First, there is the reference compiler DMD that is maintained and improved by D’s inventor Walter Bright. It has a stable branch for D 1.0 as well as a bleeding edge counterpart for version 2.0 of the D specification that’s still under development. One part of it, the front-end responsible for parsing code, building a syntax tree and running semantics, is open source, available under the GPL or Artistic license. Its back-end, however, is not available and thus only Walter can compile DMD.

This is not a failing in itself. Indeed most users will never have the need or desire to compile their compiler from source. Yet it also prohibits testing patches for the front-end, makes debugging nigh impossible and generally complicates helping with DMD’s development.

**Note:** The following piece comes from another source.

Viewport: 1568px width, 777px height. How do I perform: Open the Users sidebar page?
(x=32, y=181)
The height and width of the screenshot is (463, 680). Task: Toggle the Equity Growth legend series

The alternative – and often the only alternative if your target is not x86 Linux or Windows – is GDC. David Friedman took the open front-end and tied it to the GCC back-end, he even supports D 2.0 to some extend. While it works well and is fully open source, it has, unfortunately, remained a one-man effort. For me it was a combination of GCC’s daunting code base and the fact that there had been no activity for several months that stopped me from helping out.

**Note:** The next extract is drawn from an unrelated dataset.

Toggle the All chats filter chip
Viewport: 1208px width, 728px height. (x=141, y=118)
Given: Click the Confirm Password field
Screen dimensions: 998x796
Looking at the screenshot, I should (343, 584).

Instead I eventually joined a different project: LDC. It is similar to GDC in that it also takes the open DMD front-end and aims to combine it with an equally free code generator. The back-end, though, is different: as the name suggests LDC emits LLVM bitcode, which can be compiled to native code, but could also be used for Just-in-Time compilation among other things. I’m also happy to say that even though LLVM is a large and ambitious project, it remains surprisingly easy to learn and work with.

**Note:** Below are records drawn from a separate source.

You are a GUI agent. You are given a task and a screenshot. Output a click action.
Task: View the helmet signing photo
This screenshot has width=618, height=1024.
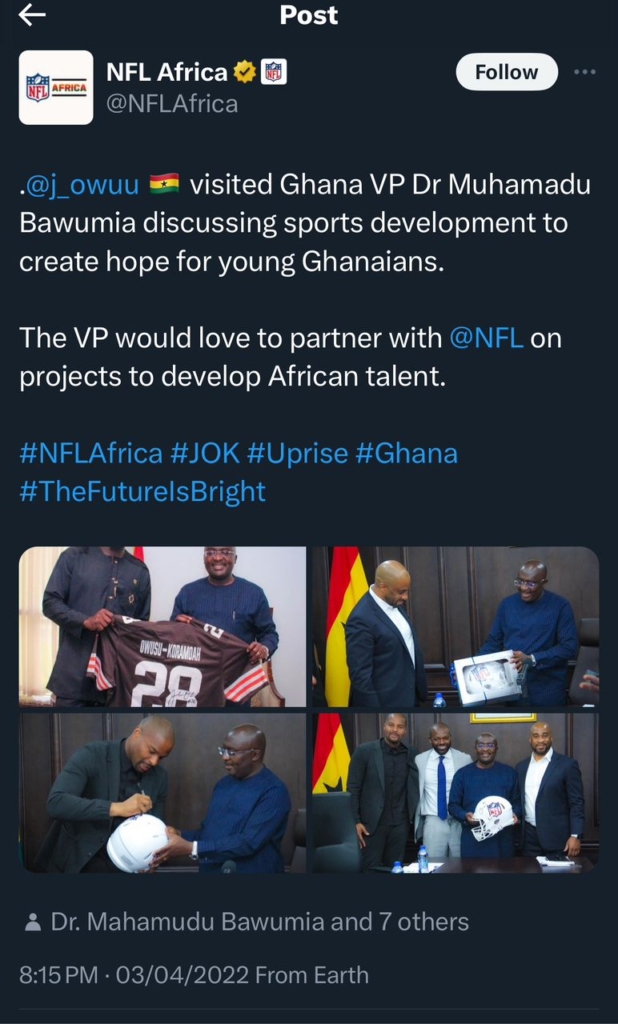tap(162, 792)
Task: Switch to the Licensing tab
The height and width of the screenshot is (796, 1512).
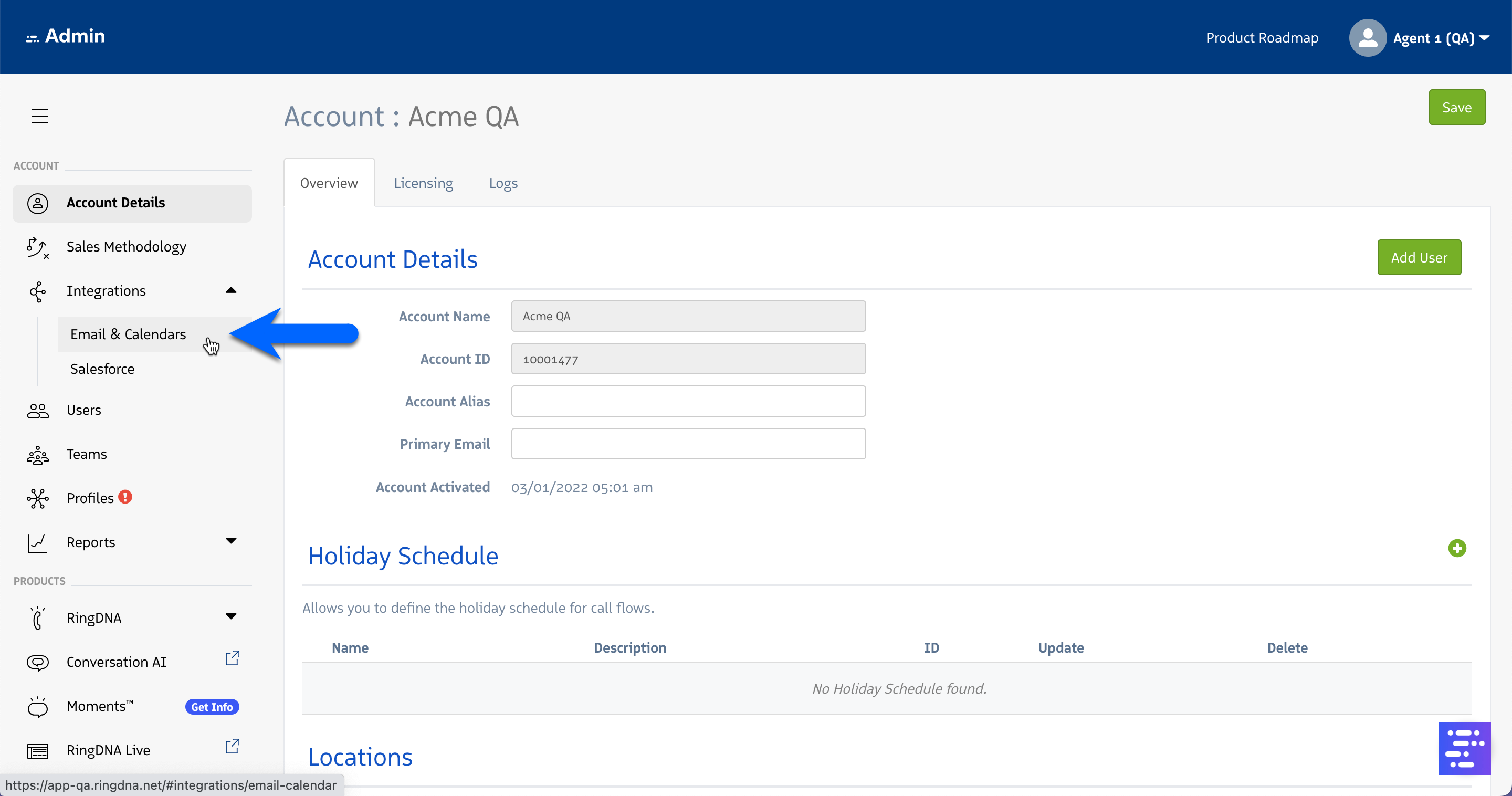Action: (x=423, y=183)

Almost the first thing I did when I started contributing to LDC a few months back, was to integrate Thomas Kühne’s exhaustive DStress test suite with LDC: it is very useful for finding bugs and regressions and can even serve as a sort of crude progress indicator (crude because there is no relationship between number of bugs and number of tests; there are about 1000 tests for inline assembly and only 30 or so for exception handling). As you can see, there are still a handful (517 at the last count) of regressions with respect to DMD, but their number has been decreasing steadily.

In the last months, Tomas Lindquist Olsen, who started the project about a year ago and is responsible for almost all of its existing functionality, and I have added the last major missing parts to the compiler: inline assembly (thanks to David Friedman for the asm parsing and rewriting code!), exception handling and the synchronized statement are now supported. With these out of the way, goals for the future are squashing bugs, fixing some linking issues and getting LDC to work properly on Windows.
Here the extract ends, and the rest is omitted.